Recently, I was reading about Blake2B and its properties regarding randomness and security, and its connection to Daniel Bernstein's CHA CHA digest. As a budding cryptographer, I find it doable to implement those algorithms, but I find it very hard to grasp why the specific functions were chosen. From wikipedia, this is Blake2's mixing function:
Function Mix
Inputs:
Va, Vb, Vc, Vd four 8-byte word entries from the work vector V
x, y two 8-byte word entries from padded message m
Output:
Va, Vb, Vc, Vd the modified versions of Va, Vb, Vc, Vd
Va ← Va + Vb + x with input
Vd ← (Vd xor Va) rotateright 32
Vc ← Vc + Vd no input
Vb ← (Vb xor Vc) rotateright 24
Va ← Va + Vb + y with input
Vd ← (Vd xor Va) rotateright 16
Vc ← Vc + Vd no input
Vb ← (Vb xor Vc) rotateright 63
Result ← Va, Vb, Vc, Vd
End Function Mix
The two most important questions I have are:
- How exactly did the designer come to these specific steps?
- How exactly did the designer come to the specific constants and more importantly - if I were to take some operation and change it slightly, how would it affect the security of the algorithm? If, for example, I were to rotate right by 61 instead of 63 and 25 instead of 24, how would it affect the security of the algorithm as a whole? Extension - how did the designer (and presumably many researchers) fine-tune these constants till they reached the final Blake2b?

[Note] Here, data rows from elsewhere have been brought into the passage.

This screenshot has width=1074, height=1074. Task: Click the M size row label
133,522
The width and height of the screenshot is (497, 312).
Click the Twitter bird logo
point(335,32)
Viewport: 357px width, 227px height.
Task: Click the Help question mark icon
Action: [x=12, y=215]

I know, for a non-related instance, that choosing the right polynomial in these kinds of applications is very critical, but I do not see how any value could be called "optimal" in the above mentioned context - one value which may work well for some kinds of data may not work well with other kinds of data.
If possible, can you please explain it in an intuitive way, going if needed into technical details, very slowly? Any answer will be appreciated very much!